#### Stored data
--- START ---
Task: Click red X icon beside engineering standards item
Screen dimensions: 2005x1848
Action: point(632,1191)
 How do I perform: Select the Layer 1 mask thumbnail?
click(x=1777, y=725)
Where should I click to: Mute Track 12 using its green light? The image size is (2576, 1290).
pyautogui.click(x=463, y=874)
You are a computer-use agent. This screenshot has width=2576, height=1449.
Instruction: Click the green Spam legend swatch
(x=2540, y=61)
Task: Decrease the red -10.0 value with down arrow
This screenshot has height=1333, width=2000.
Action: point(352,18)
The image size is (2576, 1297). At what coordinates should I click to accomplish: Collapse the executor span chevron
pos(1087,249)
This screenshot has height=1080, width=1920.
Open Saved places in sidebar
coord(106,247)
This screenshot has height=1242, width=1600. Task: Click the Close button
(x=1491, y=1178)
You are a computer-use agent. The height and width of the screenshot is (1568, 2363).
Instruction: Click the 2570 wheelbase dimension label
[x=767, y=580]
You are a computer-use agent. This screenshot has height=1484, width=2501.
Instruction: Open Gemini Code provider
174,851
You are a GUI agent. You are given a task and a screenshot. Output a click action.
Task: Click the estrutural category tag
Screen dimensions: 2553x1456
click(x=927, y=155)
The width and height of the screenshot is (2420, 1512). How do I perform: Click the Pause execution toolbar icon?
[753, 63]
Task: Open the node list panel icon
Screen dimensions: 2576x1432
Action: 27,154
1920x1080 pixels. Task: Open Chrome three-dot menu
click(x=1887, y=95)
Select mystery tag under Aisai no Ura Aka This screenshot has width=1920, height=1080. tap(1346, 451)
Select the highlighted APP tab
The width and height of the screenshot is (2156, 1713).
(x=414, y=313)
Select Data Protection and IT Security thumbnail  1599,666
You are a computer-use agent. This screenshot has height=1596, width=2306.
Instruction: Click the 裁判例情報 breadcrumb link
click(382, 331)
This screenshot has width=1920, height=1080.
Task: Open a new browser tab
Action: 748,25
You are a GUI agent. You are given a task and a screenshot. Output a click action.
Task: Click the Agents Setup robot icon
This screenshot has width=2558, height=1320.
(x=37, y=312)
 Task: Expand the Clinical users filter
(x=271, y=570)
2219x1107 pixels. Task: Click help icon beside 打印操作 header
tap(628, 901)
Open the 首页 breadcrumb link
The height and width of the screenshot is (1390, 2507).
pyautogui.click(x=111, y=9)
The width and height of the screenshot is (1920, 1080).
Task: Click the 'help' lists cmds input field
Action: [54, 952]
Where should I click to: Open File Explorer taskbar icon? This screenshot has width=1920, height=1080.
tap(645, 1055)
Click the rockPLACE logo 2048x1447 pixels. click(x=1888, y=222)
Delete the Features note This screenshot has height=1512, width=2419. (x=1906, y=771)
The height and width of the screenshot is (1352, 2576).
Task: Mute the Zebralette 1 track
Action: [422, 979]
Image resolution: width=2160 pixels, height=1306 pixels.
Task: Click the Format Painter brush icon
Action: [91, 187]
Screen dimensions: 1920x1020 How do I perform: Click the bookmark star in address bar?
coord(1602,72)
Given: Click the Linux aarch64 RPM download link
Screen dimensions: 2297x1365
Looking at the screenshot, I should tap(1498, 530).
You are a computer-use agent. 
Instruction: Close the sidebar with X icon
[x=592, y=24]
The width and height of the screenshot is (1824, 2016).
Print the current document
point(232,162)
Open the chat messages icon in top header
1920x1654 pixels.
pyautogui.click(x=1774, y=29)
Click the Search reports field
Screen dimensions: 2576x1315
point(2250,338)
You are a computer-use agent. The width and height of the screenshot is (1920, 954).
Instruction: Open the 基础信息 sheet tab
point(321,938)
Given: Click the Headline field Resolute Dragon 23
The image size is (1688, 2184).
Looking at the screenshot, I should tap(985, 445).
--- END ---
#### EXERCISE INSTRUCTIONS
Which lines in the data above contain "computer"? Show each one.

#### EXERCISE ANSWER
You are a computer-use agent. This screenshot has width=2576, height=1449.
You are a computer-use agent. The height and width of the screenshot is (1568, 2363).
You are a computer-use agent. This screenshot has height=1484, width=2501.
You are a computer-use agent. This screenshot has height=1596, width=2306.
You are a computer-use agent. 
You are a computer-use agent. The width and height of the screenshot is (1920, 954).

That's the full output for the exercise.